◆ **THE EXERCISE**
Please lay out every line of the records below as a numbered list, leaving out any blank lines.

** BEGIN ROWS **

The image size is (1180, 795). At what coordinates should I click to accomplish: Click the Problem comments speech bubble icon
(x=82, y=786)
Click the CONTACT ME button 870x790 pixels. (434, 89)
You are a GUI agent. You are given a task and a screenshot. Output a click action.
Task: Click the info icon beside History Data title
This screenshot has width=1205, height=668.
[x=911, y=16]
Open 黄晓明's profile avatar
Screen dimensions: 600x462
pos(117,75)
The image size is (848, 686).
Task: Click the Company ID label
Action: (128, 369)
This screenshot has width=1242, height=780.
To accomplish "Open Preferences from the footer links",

** END ROWS **

◆ **CORRECT RESPONSE**
1. The image size is (1180, 795). At what coordinates should I click to accomplish: Click the Problem comments speech bubble icon
2. (x=82, y=786)
3. Click the CONTACT ME button 870x790 pixels. (434, 89)
4. You are a GUI agent. You are given a task and a screenshot. Output a click action.
5. Task: Click the info icon beside History Data title
6. This screenshot has width=1205, height=668.
7. [x=911, y=16]
8. Open 黄晓明's profile avatar
9. Screen dimensions: 600x462
10. pos(117,75)
11. The image size is (848, 686).
12. Task: Click the Company ID label
13. Action: (128, 369)
14. This screenshot has width=1242, height=780.
15. To accomplish "Open Preferences from the footer links",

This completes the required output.